Whenever she talked about family education during class meetings, she would tell the students: “A dragon begets a dragon, a phoenix begets a phoenix, and the son of a rat will burrow.” This was meant as a warning: a parent’s behavior is crucial in shaping their child.
So from that point on, Xue Jing was particularly afraid of hearing the phrase: “A son grows up to be like his father.”
He was determined not to become someone like Xue Lianwu, so ever since he gained the ability to discern right from wrong, everything he did went against his father.

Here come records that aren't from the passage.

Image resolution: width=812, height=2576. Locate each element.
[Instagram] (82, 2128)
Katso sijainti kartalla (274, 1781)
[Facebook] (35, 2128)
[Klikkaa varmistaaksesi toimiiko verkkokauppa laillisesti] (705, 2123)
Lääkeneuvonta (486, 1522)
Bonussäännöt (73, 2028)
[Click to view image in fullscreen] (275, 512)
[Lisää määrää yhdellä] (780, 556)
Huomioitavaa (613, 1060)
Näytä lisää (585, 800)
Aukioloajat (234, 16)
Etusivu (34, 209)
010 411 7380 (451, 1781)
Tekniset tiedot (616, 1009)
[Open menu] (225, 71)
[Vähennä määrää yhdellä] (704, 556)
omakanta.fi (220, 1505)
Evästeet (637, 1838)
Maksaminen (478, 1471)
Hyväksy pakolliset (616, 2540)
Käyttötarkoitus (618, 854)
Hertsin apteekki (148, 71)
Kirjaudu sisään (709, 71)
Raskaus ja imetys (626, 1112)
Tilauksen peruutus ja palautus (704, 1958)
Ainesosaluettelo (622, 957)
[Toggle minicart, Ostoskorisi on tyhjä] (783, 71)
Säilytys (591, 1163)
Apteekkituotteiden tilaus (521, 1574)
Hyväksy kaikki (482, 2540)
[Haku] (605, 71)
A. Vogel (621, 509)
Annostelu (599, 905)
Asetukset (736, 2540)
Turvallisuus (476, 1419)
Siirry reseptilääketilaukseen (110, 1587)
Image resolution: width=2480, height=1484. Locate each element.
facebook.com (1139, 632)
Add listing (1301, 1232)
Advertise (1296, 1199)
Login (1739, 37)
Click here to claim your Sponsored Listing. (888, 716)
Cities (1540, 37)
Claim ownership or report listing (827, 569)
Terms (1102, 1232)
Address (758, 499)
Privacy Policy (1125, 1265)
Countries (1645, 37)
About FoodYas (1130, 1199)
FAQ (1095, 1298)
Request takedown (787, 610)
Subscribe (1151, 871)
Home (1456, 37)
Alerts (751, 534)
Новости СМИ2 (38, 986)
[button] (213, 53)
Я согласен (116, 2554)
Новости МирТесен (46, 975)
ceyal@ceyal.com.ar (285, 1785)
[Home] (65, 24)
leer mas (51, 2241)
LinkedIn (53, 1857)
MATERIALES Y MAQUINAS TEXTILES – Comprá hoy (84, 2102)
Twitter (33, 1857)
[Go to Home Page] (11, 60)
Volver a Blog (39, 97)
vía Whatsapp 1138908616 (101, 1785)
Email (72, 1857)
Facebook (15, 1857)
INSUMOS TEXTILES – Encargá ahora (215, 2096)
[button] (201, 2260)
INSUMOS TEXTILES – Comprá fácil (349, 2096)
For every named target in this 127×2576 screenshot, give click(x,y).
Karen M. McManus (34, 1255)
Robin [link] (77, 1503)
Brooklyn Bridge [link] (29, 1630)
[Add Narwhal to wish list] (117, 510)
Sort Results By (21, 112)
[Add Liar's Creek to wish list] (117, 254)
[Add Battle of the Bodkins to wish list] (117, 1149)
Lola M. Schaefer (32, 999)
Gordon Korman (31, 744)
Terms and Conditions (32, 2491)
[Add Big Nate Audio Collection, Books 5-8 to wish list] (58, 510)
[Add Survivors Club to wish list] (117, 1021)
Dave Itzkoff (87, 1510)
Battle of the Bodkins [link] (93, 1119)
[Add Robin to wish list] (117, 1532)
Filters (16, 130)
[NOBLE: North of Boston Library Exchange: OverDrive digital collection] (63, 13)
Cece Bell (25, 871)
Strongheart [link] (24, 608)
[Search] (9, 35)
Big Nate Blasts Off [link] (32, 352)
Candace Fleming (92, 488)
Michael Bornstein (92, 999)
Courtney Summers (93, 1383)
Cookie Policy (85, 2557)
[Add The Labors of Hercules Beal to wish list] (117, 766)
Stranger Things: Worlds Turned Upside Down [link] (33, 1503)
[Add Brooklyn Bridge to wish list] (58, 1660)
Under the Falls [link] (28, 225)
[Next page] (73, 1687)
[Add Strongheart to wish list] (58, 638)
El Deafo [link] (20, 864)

If his father was rotten to the core, he would show him what it meant to be good.
If his father mocked rules and boundaries, he would adhere strictly to his own limits.
But last night, he stumbled and committed an irreversible mistake—he did something highly immoral.
He ended up lying in bed with his ex-girlfriend, unclear and undefined.
The problem is, during the process, he experienced both pain and pleasure to the extreme.
If only people could truly deceive themselves, pretending to be pure, pretending to be indifferent, pretending to be extraordinarily successful, pretending to be full of themselves, pretending to be a talented great artist. If life were purely about acting, about falsifying, then nothing in this lifetime would be so difficult.
Just like his parents, who acted their whole lives and lived quite glamorously in front of others.
The key is that he can’t; he’s just contradictory.
He is neither as fake as Xue Lianwu and Feng Yun, nor as genuine as Zhou Shuang. The pursuit of money ultimately cannot be the sole goal of his life. His life is still so long, seemingly endless, and he still wants some earth-shattering passion.
And within this passion, after going around in circles, it still includes Ha Yue.
A person who is not so good, but not entirely bad either, like the two sides of a coin.
Summoning the courage to toss the coin into the air, brushing away the past, when it lands again, sincerity still prevails.
So Xue Jing responded, his tone light but steady, “Yes, ten thousand words are definitely not enough. The material of Sui City’s mountains and countryside is so rich; if we dig deep, there’s a lot to explore. I think we need at least a few hundred thousand words. Plus, the wind power industry has great potential. For the sake of research, I need to get a high-altitude work certificate tomorrow.”
As for the certification, it will take at least two or three months to obtain.